Exercises resources:


2. Random game categories

Write a script to randomly choose a game number and print the categories from that game.

tip: the category table has game and round fields. round 0 is the Jeopardy round, round 1 is the Double Jeopardy round, and round 2 is Final Jeopardy.


Example output:

Categories for game #136:
0 WELCOME TO MY COUNTRY
0 METALS
0 GO GO GAUGUIN
0 FILE UNDER "M"
0 ANIMATED CATS
0 MAO MAO MAO MAO
1 SHAKESPEARE'S OPENING LINES
1 HEY, MARIO!
1 BRIDGE ON THE RIVER....
1 RUNNING MATES
1 13-LETTER WORDS
1 TONY BENNETT'S SONGBOOK
2 IN THE NEWS 2000


3. Top 20 Jeopardy categories

Read about the GROUP BY clause and write a script using it to print the 20 most common Jeopardy categories.
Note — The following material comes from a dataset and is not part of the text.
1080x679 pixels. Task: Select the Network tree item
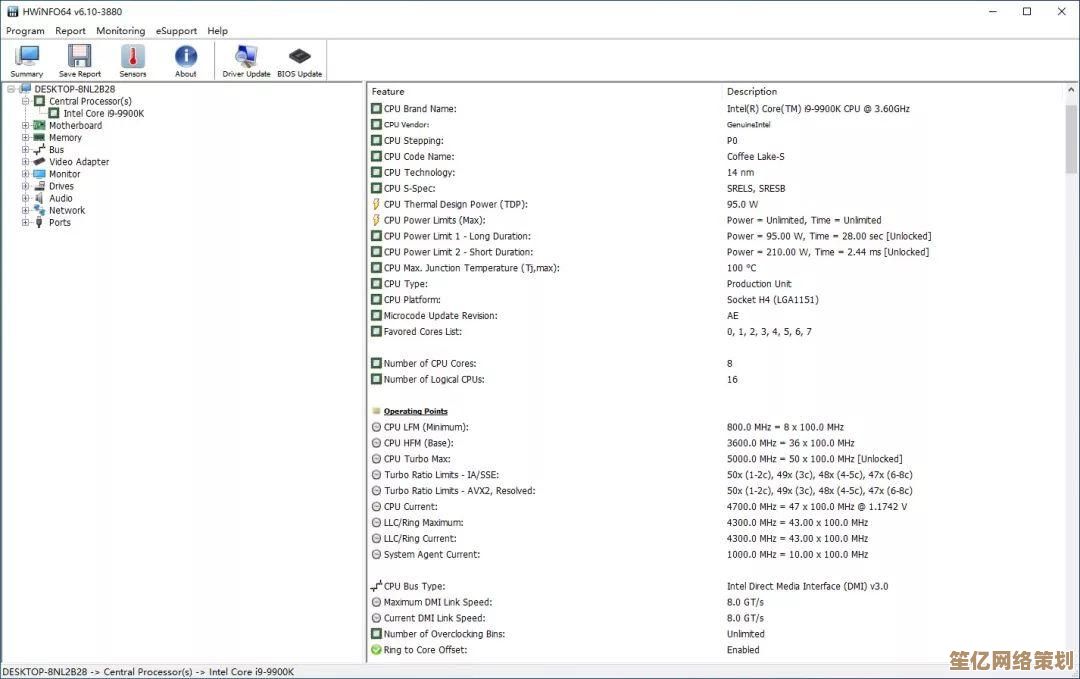point(67,211)
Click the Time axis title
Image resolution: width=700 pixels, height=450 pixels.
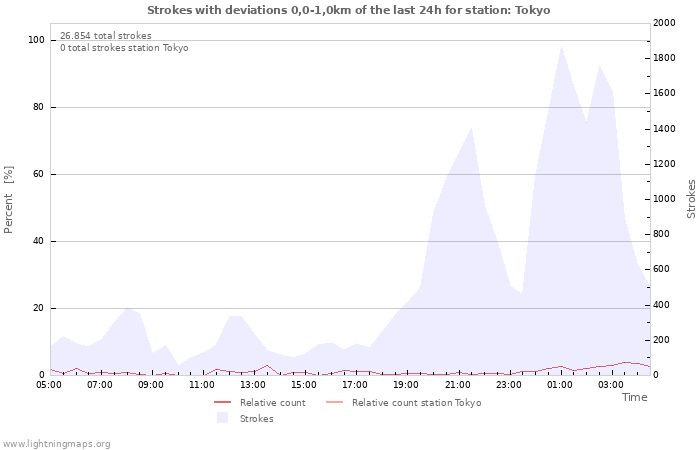click(634, 397)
An example of using GROUP BY and ORDER BY to produce an ordered list of counts on a hypothetical foo field is:

SELECT foo, COUNT(foo) AS count FROM my_table GROUP BY foo ORDER BY count

Example output:

81 LITERATURE
79 BEFORE & AFTER
73 WORD ORIGINS
71 SCIENCE
64 BUSINESS & INDUSTRY
63 AMERICAN HISTORY
...

Congratulations!

You've learned about SQL and making database queries from within Python. Keep practicing!